On 04 Jan 16:14, Chris Green wrote:
I nearly had a problem just now, having done a clean install (rather than an upgrade) of xubuntu 11.10 I needed to restore sundry mysql databases. Since they're not in /home nor in /etc I thought for a nasty moment I hadn't got backups because /var/lib isn't in my automatic cron backups.
However I had done a one-off copy of the whole of /var before cleaning out the old installation and installing xubuntu 11.10 - phew! :-)
It does make me want to find a sensible way of backing up those mysql databases though. My automatic (cron) incremental backups save /home and /etc. I have made /var/www a symbolic link to a 'home' directory for www-data (the apache UID) at /home/www-data/www so all my web stuff gets backed up too.
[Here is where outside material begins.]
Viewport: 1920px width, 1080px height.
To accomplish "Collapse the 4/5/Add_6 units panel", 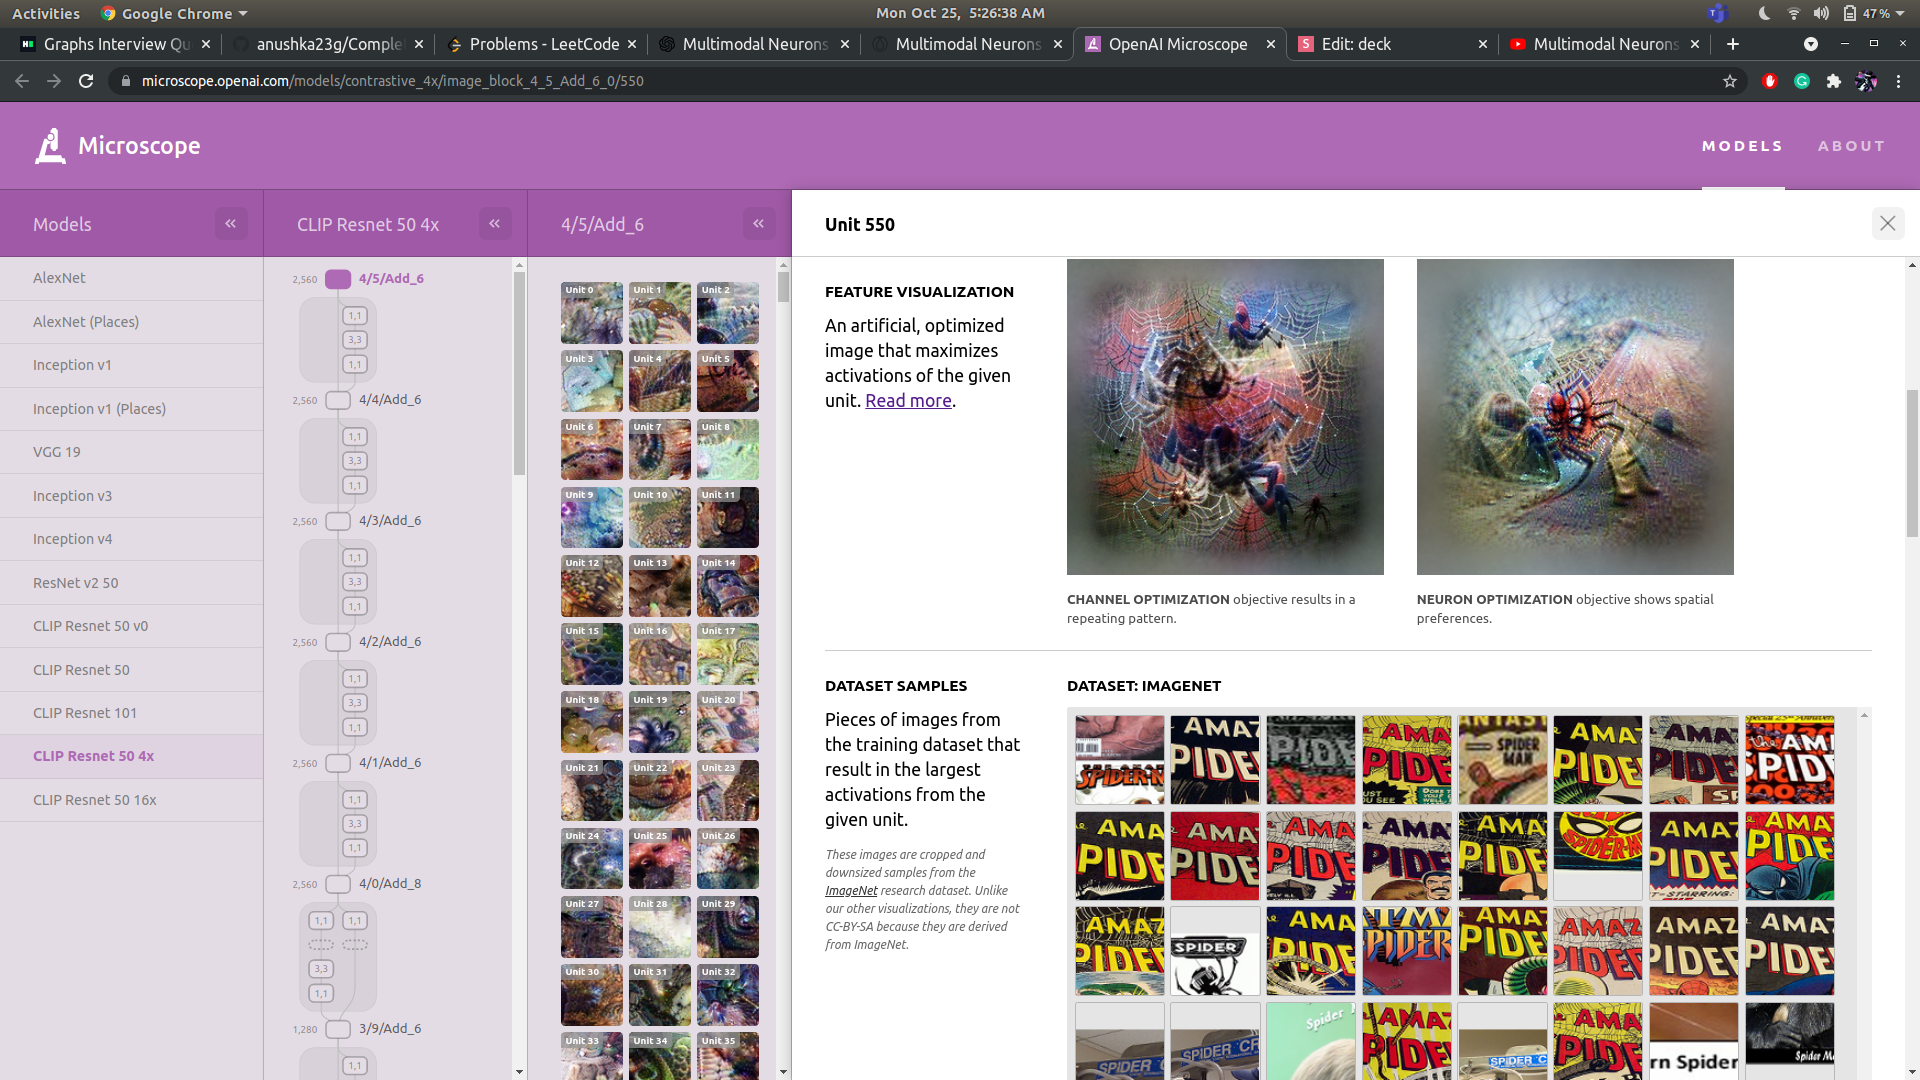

The databases are not heavily used so there's a pretty good chance that I can get away with making straight copies of all the files in /var/lib/mysql without causing any disasters but what's the best way to do that? I *could* make /var/lib/mysql a link to somewhere that gets backed up but that really feels like a bit of a bodge. I'd prefer not to add /var/lib/mysql to my backup list though I suppose that's really the sanest way to do it.
I use sqlite for as many databases as possible so that this isn't an issue but some applications insist on mysql (or postgres) and, even though my use is very lightweight and doesn't need a proper *database* backup strategy I need to do something.
Any comments/ideas anyone?
The ondisk format of mysql is not guaranteed to work between architectures, if you've not got much data in it, create a cron job that does a dump of each of the databases in to files, backup the dump directory, job done.